Esta caseta, con aspecto de cabina telefónica inglesa reconvertida en armario para aperos de jardinería, es en realidad una biblioteca al aire libre, un habitáculo destinado al intercambio de libros. En algún momento del día o de la noche, manos anónimas depositan y retiran las obras de su interior, de forma que sus baldas se renuevan constantemente. La puerta no tiene cerradura, tan solo un pasador que el usuario abre y cierra a su antojo. Cuando la descubrí, lo primero que hice fue echar un vistazo a lo que había dentro. Y me encontré con esto: cuatro estantes rebosantes.


Admito que la mayoría de los títulos disponibles no me interesaban demasiado, más que por los autores —que algunos, tampoco— por las ediciones, bastante vulgares y descuidadas. Los bibliófilos, gremio en el que milito solo como meritorio, somos bastantes quisquillosos —repunantes como se dice en Asturias y Galicia— con las cubiertas, las encuadernaciones, el papel, la tipografía y la conservación de los libros. Nadie es perfecto. A pesar de esos reparos, solo imputables a mis prejuicios y manías, enseguida vi dos volúmenes de los Episodios Nacionales de Benito Pérez Galdós y tres tomos de novelas cortas, publicadas por Reader’s Digest, con títulos muy interesantes. O sea que, en caso de necesidad literaria, había en donde elegir. Sin embargo, la vista se me fue de inmediato a un librito medio desvencijado y sin tapas. De su anterior propietaria solo sabemos que fue una desconocida Elena, a juzgar por la firma estampada en una de las hojas. Para esa deducción tampoco hace falta ser Hércules Poirot. El título era sugerente y turbador. Por unos segundos dudé si no se trataba de un juego de rol. Aquí dejo las imágenes:


Confieso que no he leído ese relato de Agatha Christie, Un cadáver en la biblioteca, pero me pareció inquietante que estuviera allí tan a la vista, como si fuera un mensaje en clave o un guiño macabro. No le di más importancia, pero volví al día siguiente y, para mi sorpresa, ya no lo encontré. El cadáver del armario, o sea el libro, había desaparecido. ¿Quién se interesó por aquel ejemplar viejo y desmadejado? Había volado el muerto, pero, por contra, sí aprecié, apilado con otros, un título en el que no había reparado en las visitas anteriores: una edición del Quijote de Avellaneda. En una plaza de nombre Cervantes y con una escultura que parece inspirada en el caballero andante casi en frente, me pareció una afrenta que alguien pusiera allí el Quijote apócrifo que tantos disgustos le dio a don Miguel.

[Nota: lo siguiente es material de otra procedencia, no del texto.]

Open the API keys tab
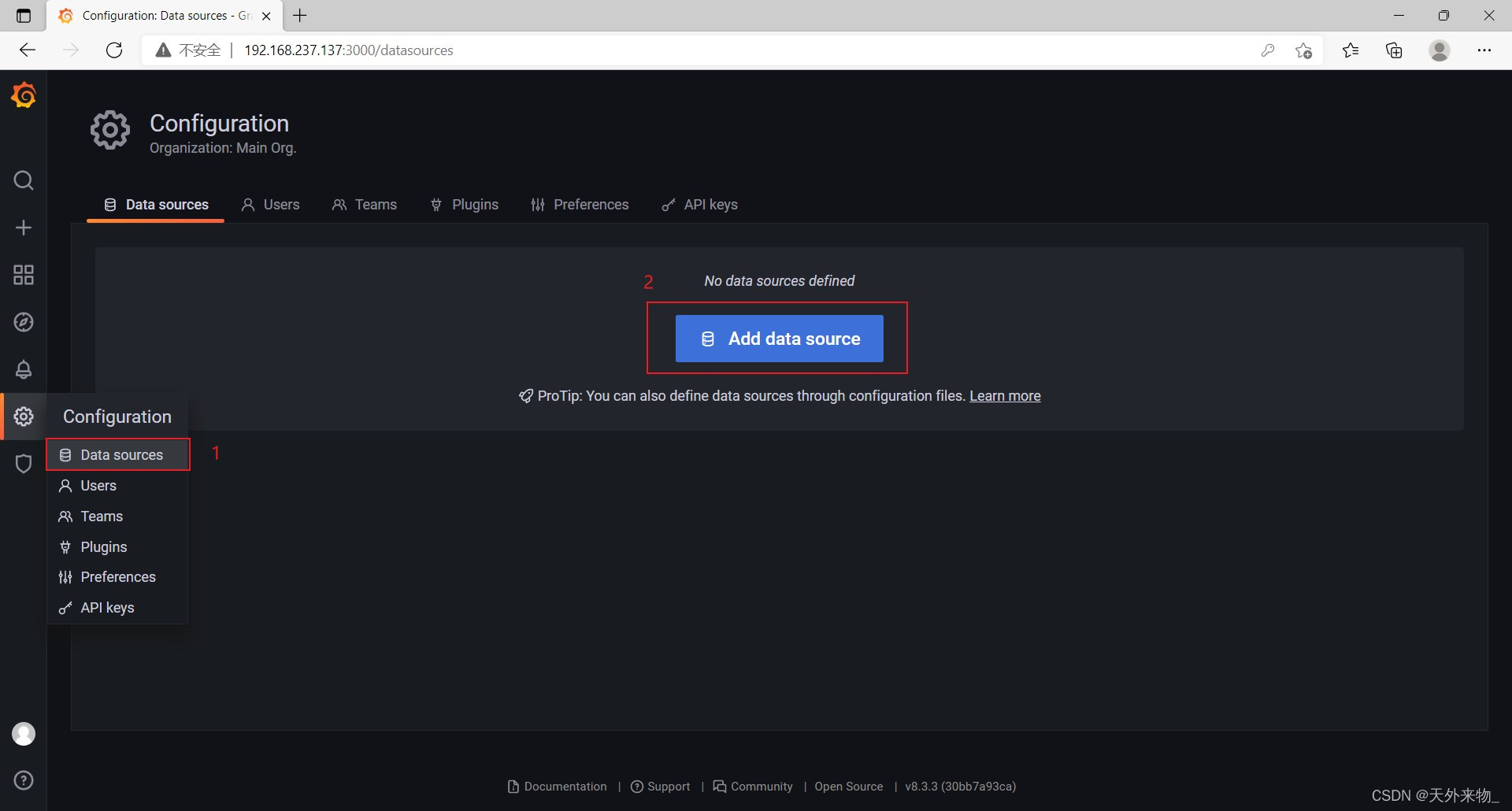Viewport: 1512px width, 811px height. coord(699,205)
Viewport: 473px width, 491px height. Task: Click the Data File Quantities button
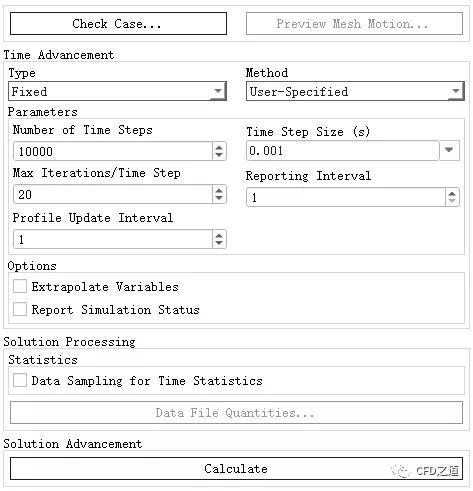pos(236,413)
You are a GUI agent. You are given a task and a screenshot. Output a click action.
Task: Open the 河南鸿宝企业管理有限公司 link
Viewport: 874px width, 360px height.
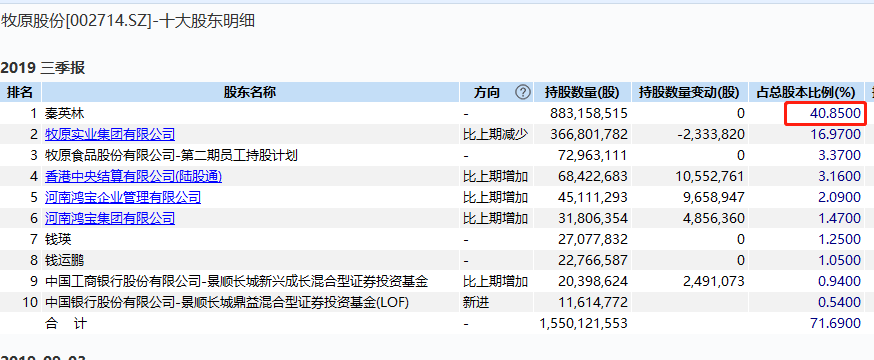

Como las apariencias engañan, también he podido comprobar que las siete esculturas ubicadas en los jardines del hospital no son guiños al Quijote como yo supuse erróneamente, sino un tributo de Fernando Bellver a la generación de pintores y escritores que animaron la vida artística del París de hace un siglo, desde Pablo Picasso a Gertrude Stein: «Homenaje Café Stein». «Una rosa es una rosa», decía Gertrude y cantaba Mecano, pero una cabeza con yelmo no tiene por qué ser por fuerza la de Alonso Quijano.


Misterios y bromas al margen, la verdad es que reconforta descubrir que en la villa de Arriondas, que dispone de biblioteca municipal desde 1956, haya personas capaces de poner en marcha la feliz iniciativa de sacar los libros a la calle. Y por partida doble. Una caseta igual que la del hospital también hace las mismas funciones en el parque de La Llera, aunque, a decir verdad, estaba algo más desangelada —con menos libros— que la otra.


Todo este peregrinaje libresco, fruto de una fugaz estancia en la villa en que nací en el lejano 1956 y de la que falto hace casi medio siglo, enlaza con la visita que hice a la biblioteca municipal, cuya creación coincidió, como apuntaba antes, con el año de mi natalicio. Pero esa es otra historia, otro cuento, cuyo desenlace reservo para los lectores de la revista La Peruyal, que se edita el próximo mes de julio y en la que ha sido un honor colaborar.